Ensuite M. Ripert conclut son livre de ces mots : « De jeunes poètes, je le sais par leur talent et leur audace, affirment la vitalité de la langue d’oc, et pourtant leur public, il faut bien le constater avec peine, se restreint de plus en plus. Il n’importe après tout que le provençal ait le sort du grec homérique et du latin virgilien, si Mirèio se range à côté de l’Odyssée et de l’Énéide au nombre des grands poèmes de la civilisation méditerranéenne. Proclamons avec Théophile Gauthier que le « buste survit à la cité » et disons hardiment qu’un chef-d’œuvre subsiste bien au-delà du langage dans lequel il fut écrit. Mais sans vouloir préjuger de l’avenir, on peut s’accorder dans une admiration commune du dix-neuvième siècle provençal. »
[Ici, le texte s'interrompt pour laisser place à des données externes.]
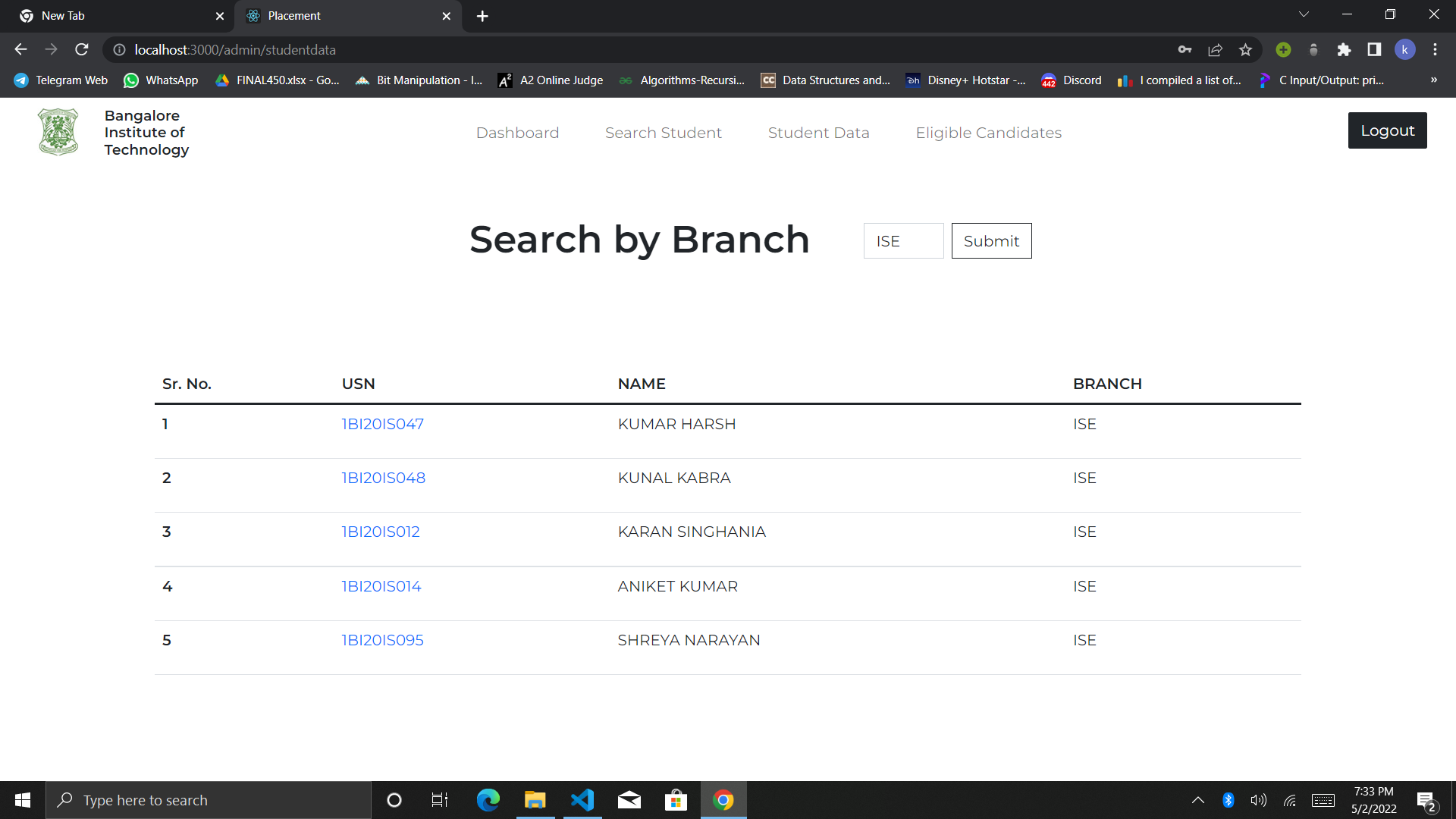
Task: Open the share icon in the address bar
Action: [1215, 49]
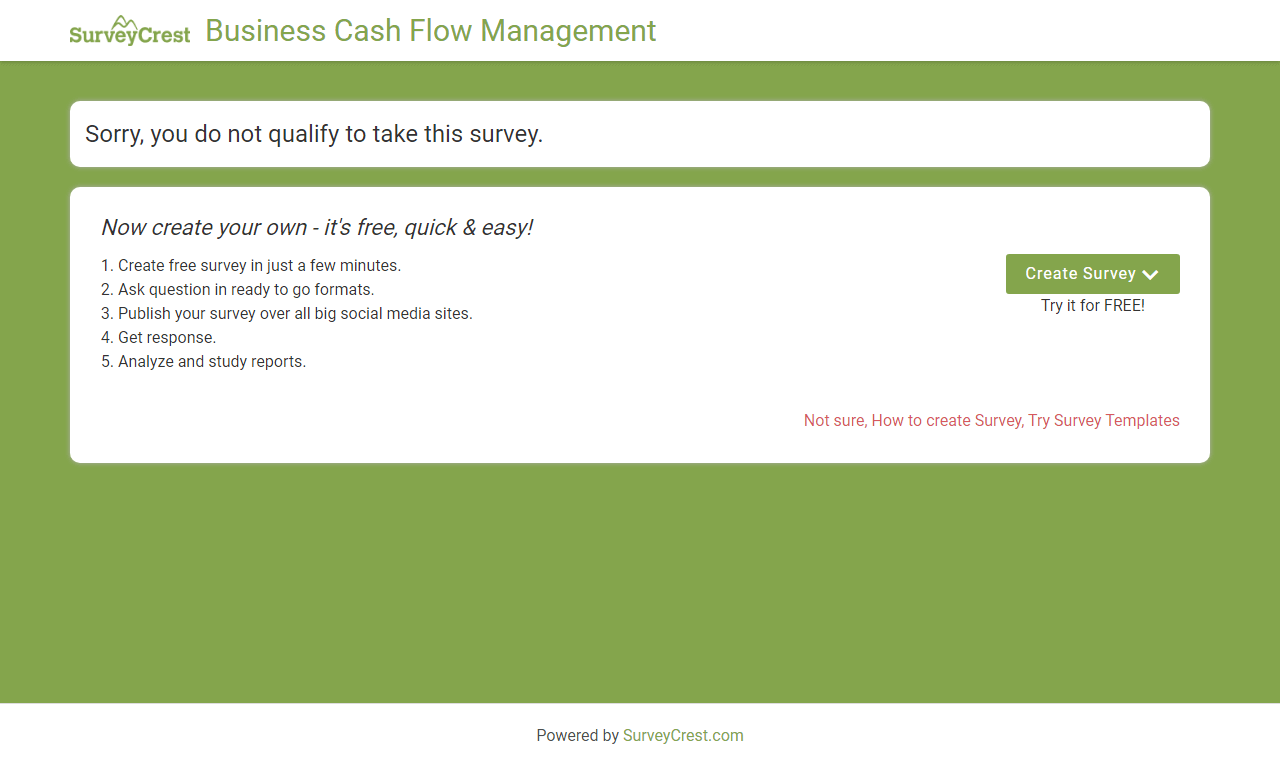The image size is (1280, 768).
Task: Open the How to create Survey link
Action: 946,421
Hélas, dès la seconde moitié du XIXe siècle, il n’y avait plus que la bourgeoisie provençale qui parlait sa langue et c’est ainsi qu’une langue finit par devenir langue morte : lorsqu’elle n’est même plus populaire. Toujours est-il que, comme le signifiait M. Ripert in. Avec Mistral sur les routes de Provence : « Toutes les routes de Provence mènent à Mistral ».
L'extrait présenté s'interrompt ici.